И Лотта положила трубку. Значит, полная изоляция. Да, хорошо, что я не рассказал Лотте о том, чем занимался — или воображал, что занимаюсь, — на протяжении последних трех месяцев. Вот тогда она, наверное, действительно расстроилась бы. Итак, отлично, я сошел с ума, но, понимаешь, в тот момент я не чувствовал себя сумасшедшим. Я хочу сказать, как художник я был полон сил, потому что, судя по всему, я осуществил эту грандиозную подделку. Я чувствовал себя сумасшедшим в Нью-Йорке, но сейчас этого не было. И, честно говоря, я был оглушен огромными деньгами и перспективой получить еще больше. Так что я с нетерпением ожидал приезда Креббса — по этой причине, а также потому, что, если хорошо подумать, теперь он оставался моим единственным другом.

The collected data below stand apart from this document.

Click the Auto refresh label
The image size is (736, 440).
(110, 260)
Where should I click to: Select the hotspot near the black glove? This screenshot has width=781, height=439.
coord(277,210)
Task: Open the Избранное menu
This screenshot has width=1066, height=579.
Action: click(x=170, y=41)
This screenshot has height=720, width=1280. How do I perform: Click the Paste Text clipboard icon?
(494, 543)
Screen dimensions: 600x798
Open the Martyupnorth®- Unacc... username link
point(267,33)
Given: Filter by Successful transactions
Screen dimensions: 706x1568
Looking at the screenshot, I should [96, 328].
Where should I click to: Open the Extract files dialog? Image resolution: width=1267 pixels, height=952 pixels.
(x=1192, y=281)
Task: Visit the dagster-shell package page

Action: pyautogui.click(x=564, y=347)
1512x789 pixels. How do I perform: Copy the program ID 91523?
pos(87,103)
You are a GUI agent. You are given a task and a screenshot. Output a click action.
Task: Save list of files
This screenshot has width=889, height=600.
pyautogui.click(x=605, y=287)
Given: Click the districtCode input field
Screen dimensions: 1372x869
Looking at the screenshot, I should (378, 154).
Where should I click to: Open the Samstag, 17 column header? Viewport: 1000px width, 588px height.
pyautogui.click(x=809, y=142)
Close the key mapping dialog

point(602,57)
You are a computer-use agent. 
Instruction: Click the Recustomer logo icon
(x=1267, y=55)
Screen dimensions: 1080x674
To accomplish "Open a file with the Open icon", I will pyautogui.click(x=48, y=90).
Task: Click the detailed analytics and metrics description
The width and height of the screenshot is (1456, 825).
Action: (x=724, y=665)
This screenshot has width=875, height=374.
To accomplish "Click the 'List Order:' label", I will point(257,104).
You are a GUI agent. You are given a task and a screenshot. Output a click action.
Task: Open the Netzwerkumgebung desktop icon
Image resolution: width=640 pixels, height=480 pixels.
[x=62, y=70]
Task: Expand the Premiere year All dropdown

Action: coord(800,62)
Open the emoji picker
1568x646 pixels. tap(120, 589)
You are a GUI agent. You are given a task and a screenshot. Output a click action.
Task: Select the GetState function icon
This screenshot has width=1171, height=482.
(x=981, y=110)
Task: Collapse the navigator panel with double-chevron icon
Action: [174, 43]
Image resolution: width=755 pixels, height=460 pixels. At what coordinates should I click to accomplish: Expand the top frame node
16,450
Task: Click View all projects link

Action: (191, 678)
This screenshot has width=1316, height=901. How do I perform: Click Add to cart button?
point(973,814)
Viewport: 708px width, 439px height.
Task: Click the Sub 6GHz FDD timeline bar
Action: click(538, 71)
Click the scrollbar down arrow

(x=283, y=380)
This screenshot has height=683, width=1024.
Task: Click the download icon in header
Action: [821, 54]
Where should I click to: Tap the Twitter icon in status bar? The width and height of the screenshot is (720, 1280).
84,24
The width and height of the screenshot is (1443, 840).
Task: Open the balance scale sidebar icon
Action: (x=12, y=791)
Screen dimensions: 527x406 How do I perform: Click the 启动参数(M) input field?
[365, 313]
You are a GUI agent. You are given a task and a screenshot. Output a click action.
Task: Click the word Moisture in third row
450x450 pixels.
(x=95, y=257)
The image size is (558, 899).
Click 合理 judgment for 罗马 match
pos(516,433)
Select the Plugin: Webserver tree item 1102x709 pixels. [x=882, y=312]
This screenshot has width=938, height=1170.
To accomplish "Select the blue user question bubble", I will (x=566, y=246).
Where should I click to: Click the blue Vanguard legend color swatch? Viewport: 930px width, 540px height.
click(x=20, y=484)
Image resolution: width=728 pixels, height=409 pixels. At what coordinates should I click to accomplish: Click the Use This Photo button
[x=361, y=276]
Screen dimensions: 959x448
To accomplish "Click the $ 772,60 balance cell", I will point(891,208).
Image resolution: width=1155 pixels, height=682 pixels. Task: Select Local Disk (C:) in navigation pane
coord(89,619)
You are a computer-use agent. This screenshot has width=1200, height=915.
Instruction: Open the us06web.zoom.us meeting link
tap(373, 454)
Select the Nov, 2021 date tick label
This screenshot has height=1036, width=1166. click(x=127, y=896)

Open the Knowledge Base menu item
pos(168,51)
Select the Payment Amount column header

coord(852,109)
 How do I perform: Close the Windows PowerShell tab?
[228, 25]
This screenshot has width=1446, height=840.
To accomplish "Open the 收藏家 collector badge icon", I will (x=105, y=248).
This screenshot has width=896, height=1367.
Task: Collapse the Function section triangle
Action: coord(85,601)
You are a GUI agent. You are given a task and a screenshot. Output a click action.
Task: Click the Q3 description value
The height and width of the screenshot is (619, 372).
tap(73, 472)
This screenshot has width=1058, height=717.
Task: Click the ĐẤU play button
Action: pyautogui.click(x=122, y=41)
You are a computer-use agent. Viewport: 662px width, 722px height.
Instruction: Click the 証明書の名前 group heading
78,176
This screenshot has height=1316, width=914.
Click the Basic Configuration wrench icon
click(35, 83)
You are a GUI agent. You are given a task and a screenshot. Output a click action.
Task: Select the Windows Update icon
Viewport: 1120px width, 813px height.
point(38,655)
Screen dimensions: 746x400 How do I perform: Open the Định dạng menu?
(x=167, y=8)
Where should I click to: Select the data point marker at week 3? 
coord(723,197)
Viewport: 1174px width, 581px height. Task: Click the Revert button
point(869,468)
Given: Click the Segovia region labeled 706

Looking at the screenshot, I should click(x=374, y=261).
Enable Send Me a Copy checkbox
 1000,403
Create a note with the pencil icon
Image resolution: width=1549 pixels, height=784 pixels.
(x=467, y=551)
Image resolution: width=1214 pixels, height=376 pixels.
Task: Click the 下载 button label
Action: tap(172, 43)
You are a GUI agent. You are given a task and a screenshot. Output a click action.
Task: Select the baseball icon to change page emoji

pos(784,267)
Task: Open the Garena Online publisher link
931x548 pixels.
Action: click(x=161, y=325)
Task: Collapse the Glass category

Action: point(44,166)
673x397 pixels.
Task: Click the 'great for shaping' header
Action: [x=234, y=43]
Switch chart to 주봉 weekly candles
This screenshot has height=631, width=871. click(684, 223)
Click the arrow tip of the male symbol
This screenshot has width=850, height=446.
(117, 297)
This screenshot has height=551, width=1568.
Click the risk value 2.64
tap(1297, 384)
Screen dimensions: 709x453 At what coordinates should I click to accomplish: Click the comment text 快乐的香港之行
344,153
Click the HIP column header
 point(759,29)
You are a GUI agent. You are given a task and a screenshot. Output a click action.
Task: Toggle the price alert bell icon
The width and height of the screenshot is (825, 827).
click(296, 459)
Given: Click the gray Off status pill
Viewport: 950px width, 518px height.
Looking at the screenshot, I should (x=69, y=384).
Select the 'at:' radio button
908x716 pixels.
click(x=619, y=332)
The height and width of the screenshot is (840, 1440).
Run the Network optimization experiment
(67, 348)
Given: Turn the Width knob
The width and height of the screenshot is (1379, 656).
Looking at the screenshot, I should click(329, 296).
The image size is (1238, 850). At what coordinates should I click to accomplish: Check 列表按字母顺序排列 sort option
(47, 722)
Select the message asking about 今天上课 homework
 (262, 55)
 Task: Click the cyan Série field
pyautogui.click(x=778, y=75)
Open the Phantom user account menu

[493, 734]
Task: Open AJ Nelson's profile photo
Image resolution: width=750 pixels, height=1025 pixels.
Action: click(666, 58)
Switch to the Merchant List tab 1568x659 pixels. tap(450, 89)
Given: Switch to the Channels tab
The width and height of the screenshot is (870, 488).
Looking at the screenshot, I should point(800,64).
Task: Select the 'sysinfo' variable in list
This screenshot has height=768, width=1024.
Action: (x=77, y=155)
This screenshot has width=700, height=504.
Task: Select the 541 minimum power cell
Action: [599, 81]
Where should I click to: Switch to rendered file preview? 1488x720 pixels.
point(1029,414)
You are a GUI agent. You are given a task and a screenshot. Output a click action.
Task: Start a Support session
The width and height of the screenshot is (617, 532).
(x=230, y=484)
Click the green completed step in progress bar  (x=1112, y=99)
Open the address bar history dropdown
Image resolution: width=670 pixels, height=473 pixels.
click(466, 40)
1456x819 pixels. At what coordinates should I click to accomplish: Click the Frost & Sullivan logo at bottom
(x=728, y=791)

И вот наступил знаменательный день. Утром Бальдассаре съездил в секретную лабораторию и привез обратно мою картину. Он установил ее на мольберте в гостиной, накрытую черным бархатом, и охранял как дракон, не позволяя никому даже взглянуть на нее хоть одним глазком до приезда Креббса. Франко уехал в аэропорт встречать босса, а я тем временем, сытый по горло гнетущим напряжением, сгустившимся в доме, вышел прогуляться: на восток до набережной Тибра, вдоль по Рипе и назад через ворота Порта-Портезе в развалинах древних крепостных стен. Нельзя сказать, что на улице было тепло, но в Риме уже началась весна; в воздухе чувствовался запах реки, деревья на бульварах покрылись зелеными почками и бутонами.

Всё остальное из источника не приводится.